[Source records]
====================

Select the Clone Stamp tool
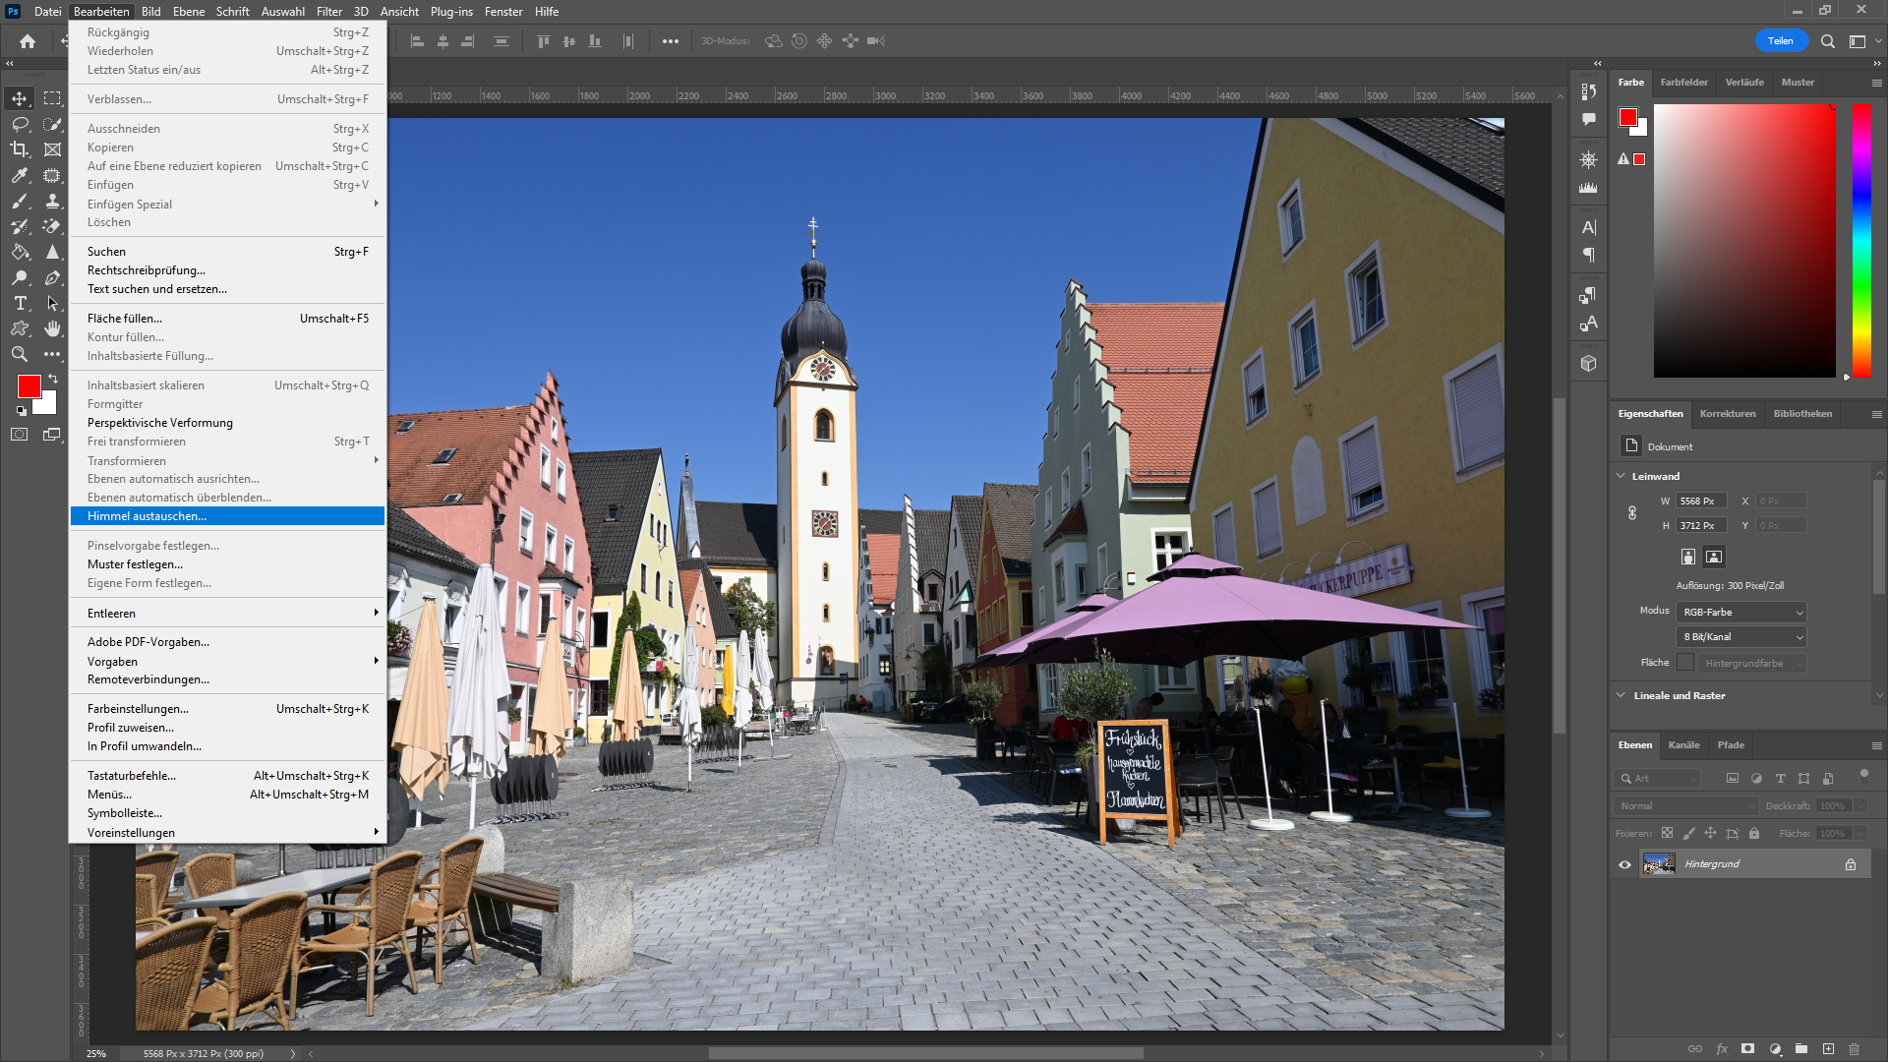This screenshot has height=1062, width=1888. [x=52, y=201]
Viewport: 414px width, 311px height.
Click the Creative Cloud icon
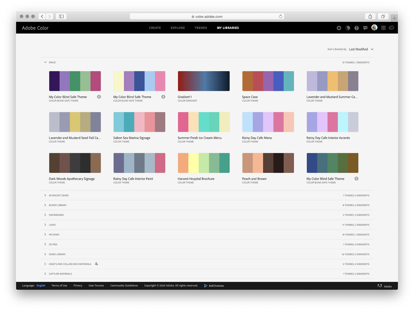coord(391,28)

====================

# Exercise aim
Pictures aside, give the data again exactly as it appears.

# Exercise output
Select the Clone Stamp tool
This screenshot has height=1062, width=1888. [x=52, y=201]
Viewport: 414px width, 311px height.
Click the Creative Cloud icon
coord(391,28)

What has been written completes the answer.